Quantifying the RNA cap epitranscriptome reveals novel caps in cellular and viral RNA

Abstract

Chemical modification of transcripts with 5' caps occurs in all organisms. Here, we report a systems-level mass spectrometry-based technique, CapQuant, for quantitative analysis of an organism's cap epitranscriptome. The method was piloted with 21 canonical caps-m7GpppN, m7GpppNm, GpppN, GpppNm, and m2,2,7GpppG-and 5 'metabolite' caps-NAD, FAD, UDP-Glc, UDP-GlcNAc, and dpCoA. Applying CapQuant to RNA from purified dengue virus, Escherichia coli, yeast, mouse tissues, and human cells, we discovered new cap structures in humans and mice (FAD, UDP-Glc, UDP-GlcNAc, and m7Gpppm6A), cell- and tissue-specific variations in cap methylation, and high proportions of caps lacking 2'-O-methylation (m7Gpppm6A in mammals, m7GpppA in dengue virus). While substantial Dimroth-induced loss of m1A and m1Am arose with specific RNA processing conditions, human lymphoblast cells showed no detectable m1A or m1Am in caps.

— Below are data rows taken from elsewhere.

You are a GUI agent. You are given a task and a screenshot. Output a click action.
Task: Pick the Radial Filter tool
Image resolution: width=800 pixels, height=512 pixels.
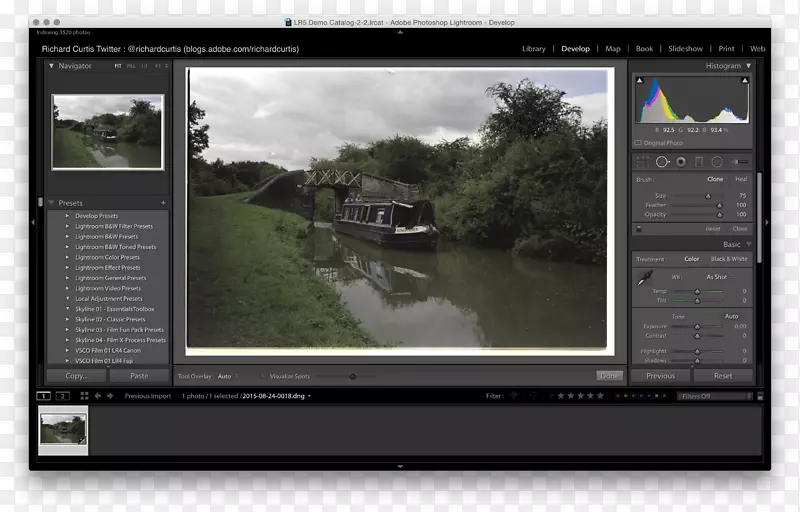pos(718,161)
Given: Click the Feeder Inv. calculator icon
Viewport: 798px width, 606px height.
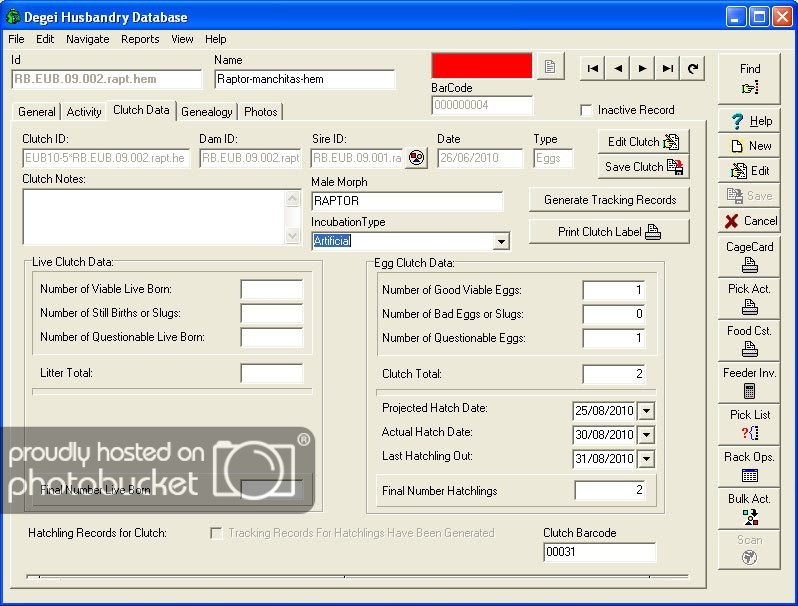Looking at the screenshot, I should [x=749, y=391].
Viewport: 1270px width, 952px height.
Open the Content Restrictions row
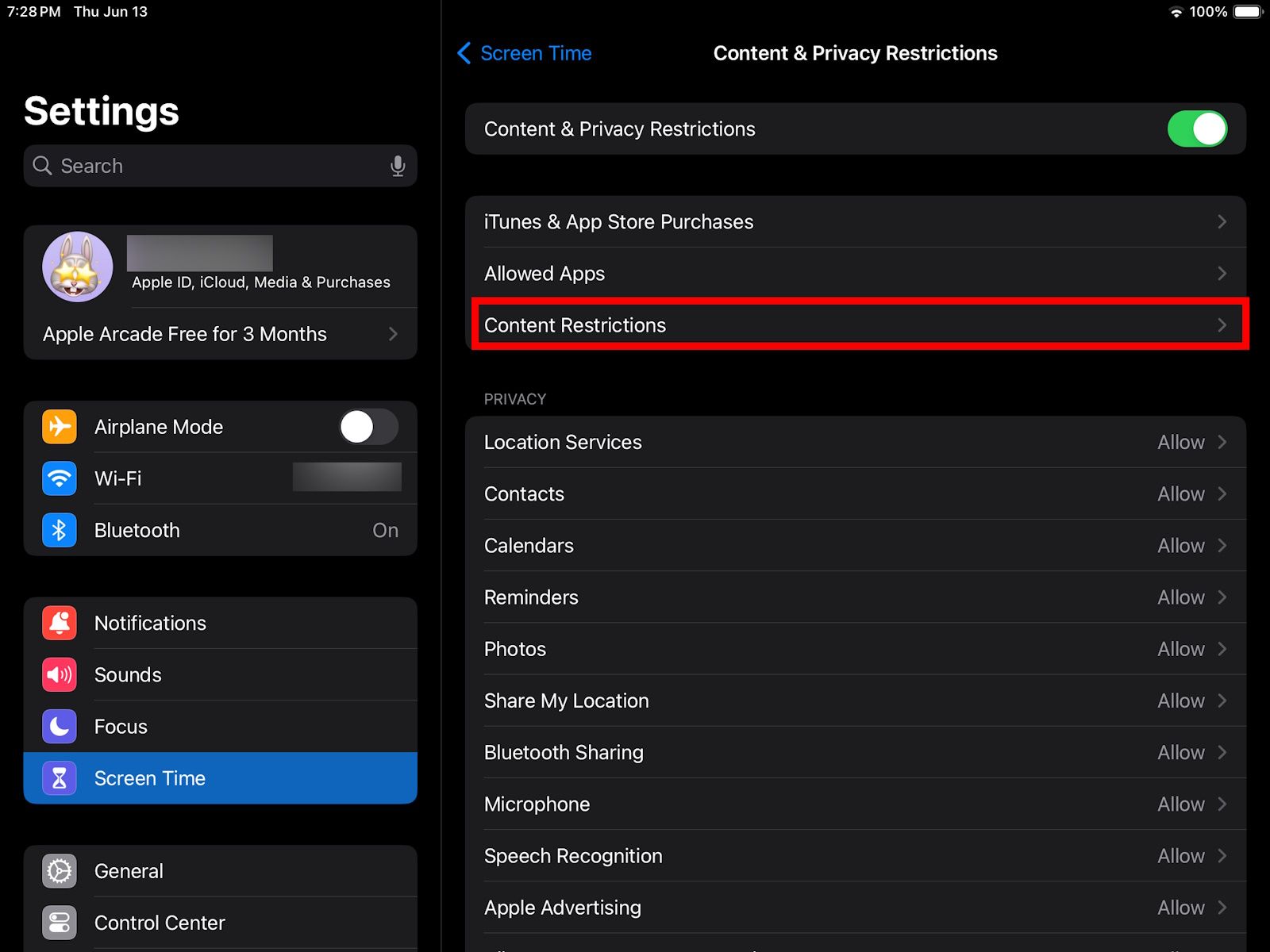click(855, 325)
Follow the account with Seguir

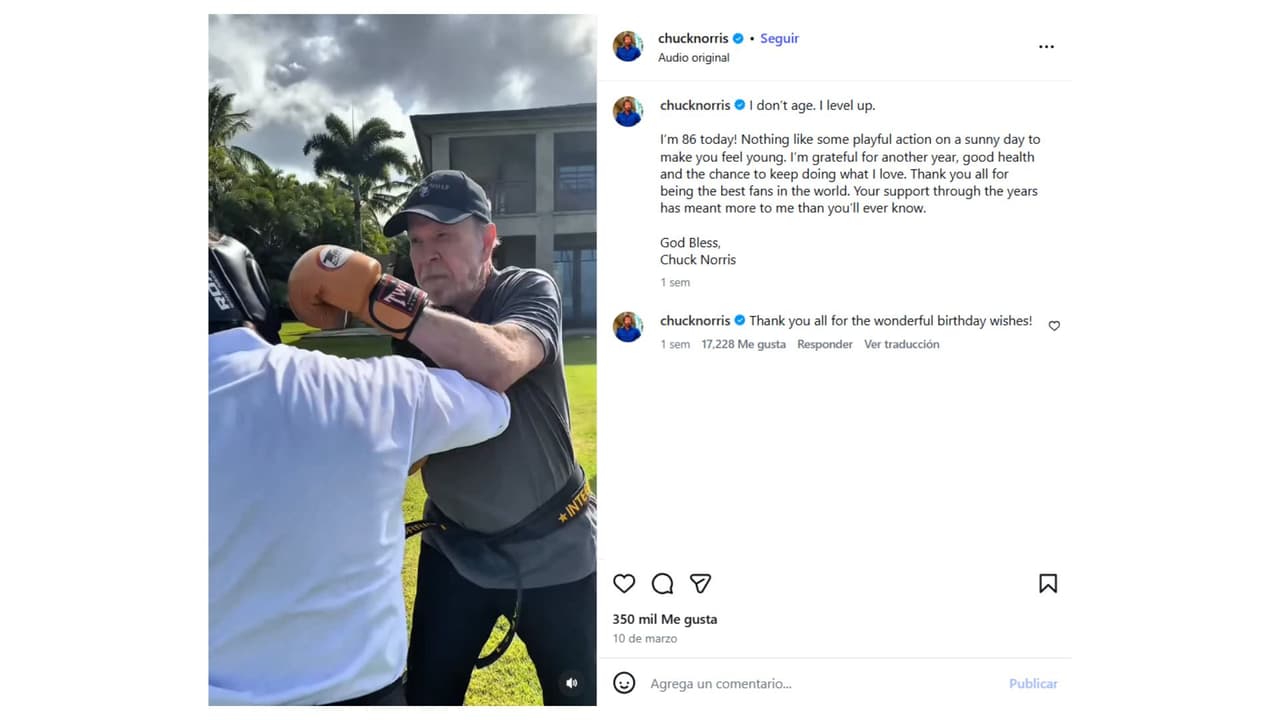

CapQuant accurately captured the preference for purine nucleotides at eukaryotic transcription start sites and the correlation between metabolite levels and metabolite caps.

Figure 1.

Analysis of 5′ cap structures in RNA by CapQuant. (A) Chemical structures of 5′ caps. (B) Workflow for CapQuant applied to eukaryotic mRNA. (C) A representative HPLC trace for the separation of the enzymatic digestion mixture of RNA. (D, E) Illustration of CapQuant for m⁷GpppAm in mRNA from mouse kidney (D), and NAD in total RNA from E. coli (E), showing HPLC elution profiles and MS/MS transitions (m/z X→Y) for unlabeled pure standard (top), the RNA sample (middle), and isotope-labeled standard spiked into the RNA sample (bottom). Similar illustrations of CapQuant for all other caps are shown in Supplementary Figure S8.

Figure 2.

Quantification of 5′ cap structures in cellular RNA and viral RNA genome by CapQuant. (A) mRNA from Human CCRF-SB cells. (B) mRNA from mouse C57BL/6 liver and kidney tissues. * P < 0.05, ** P < 0.01, two-tailed paired Student's t test. (C) mRNA from Saccharomyces cerevisiae W1588–4C cells. Exposure to hydrogen peroxide (H₂O₂) or methyl methanesulfonate (MMS) induces changes to the profile of 5′ cap structures in mRNA from Saccharomyces cerevisiae. From left to right: untreated, H₂O₂-treated, MMS-treated. ** P < 0.01, two-tailed unpaired Student's t test. (D) E. coli DH5α total RNA. (E) DENV-2 virus RNA genome. Values represent mean ± SD for three independent cultures for CCRF-SB, W1588–4C and DH5α, for three biological replicates of three mice and H₂O₂- or MMS-treated W1588–4C cells, and for three technical replicates of a single culture for DENV-2.

Figure 3.

Cap profile correlation with CAGE-analyzed transcription start site (TSS) nucleotide distribution. The frequency of A, G, C and T as the second nucleotide in m⁷GpppN caps was plotted against the distribution of these nucleotides at TSSs in (A) human (FANTOM5-weighted TSS), (B) mouse liver and kidney (FANTOM5-weighted TSS) and (C) Saccharomyces cerevisiae (YeasTSS-weighted TSS). TSS values were calculated as described in MATERIALS AND METHODS.